[Start of Attachment]

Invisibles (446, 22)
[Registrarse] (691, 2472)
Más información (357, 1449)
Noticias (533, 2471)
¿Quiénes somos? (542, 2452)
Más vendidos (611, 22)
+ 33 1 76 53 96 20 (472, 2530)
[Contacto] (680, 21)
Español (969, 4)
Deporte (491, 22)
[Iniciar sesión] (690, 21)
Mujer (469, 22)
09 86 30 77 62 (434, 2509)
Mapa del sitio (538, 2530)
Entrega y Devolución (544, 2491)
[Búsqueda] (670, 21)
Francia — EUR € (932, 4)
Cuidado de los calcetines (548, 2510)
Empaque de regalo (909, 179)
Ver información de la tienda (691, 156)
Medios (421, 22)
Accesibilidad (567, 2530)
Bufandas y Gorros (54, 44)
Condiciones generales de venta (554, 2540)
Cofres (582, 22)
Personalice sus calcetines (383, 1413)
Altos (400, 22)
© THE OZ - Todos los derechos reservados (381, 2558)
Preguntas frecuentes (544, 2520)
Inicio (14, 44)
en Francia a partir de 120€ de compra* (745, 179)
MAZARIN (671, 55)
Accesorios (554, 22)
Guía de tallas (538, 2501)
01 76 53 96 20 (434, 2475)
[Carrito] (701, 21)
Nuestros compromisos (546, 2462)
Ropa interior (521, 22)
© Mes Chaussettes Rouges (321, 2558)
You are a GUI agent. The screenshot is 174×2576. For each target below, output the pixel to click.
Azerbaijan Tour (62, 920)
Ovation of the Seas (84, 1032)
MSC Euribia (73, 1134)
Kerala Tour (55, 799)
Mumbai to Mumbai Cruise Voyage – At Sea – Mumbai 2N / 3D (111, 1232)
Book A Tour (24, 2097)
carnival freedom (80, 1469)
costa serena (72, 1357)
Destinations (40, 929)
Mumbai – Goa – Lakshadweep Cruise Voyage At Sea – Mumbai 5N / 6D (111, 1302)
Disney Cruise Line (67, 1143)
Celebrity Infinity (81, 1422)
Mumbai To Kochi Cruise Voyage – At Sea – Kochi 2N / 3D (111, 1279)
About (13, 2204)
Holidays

[End of Attachment]

Taking the lines above, repeat exactly those from the line that contains "Entrega y Devolución (544, 2491)" through the line that contains "Kerala Tour (55, 799)", and both of those lines as well. Include nothing else.

§ Solved exercise:
Entrega y Devolución (544, 2491)
[Búsqueda] (670, 21)
Francia — EUR € (932, 4)
Cuidado de los calcetines (548, 2510)
Empaque de regalo (909, 179)
Ver información de la tienda (691, 156)
Medios (421, 22)
Accesibilidad (567, 2530)
Bufandas y Gorros (54, 44)
Condiciones generales de venta (554, 2540)
Cofres (582, 22)
Personalice sus calcetines (383, 1413)
Altos (400, 22)
© THE OZ - Todos los derechos reservados (381, 2558)
Preguntas frecuentes (544, 2520)
Inicio (14, 44)
en Francia a partir de 120€ de compra* (745, 179)
MAZARIN (671, 55)
Accesorios (554, 22)
Guía de tallas (538, 2501)
01 76 53 96 20 (434, 2475)
[Carrito] (701, 21)
Nuestros compromisos (546, 2462)
Ropa interior (521, 22)
© Mes Chaussettes Rouges (321, 2558)
You are a GUI agent. The screenshot is 174×2576. For each target below, output the pixel to click.
Azerbaijan Tour (62, 920)
Ovation of the Seas (84, 1032)
MSC Euribia (73, 1134)
Kerala Tour (55, 799)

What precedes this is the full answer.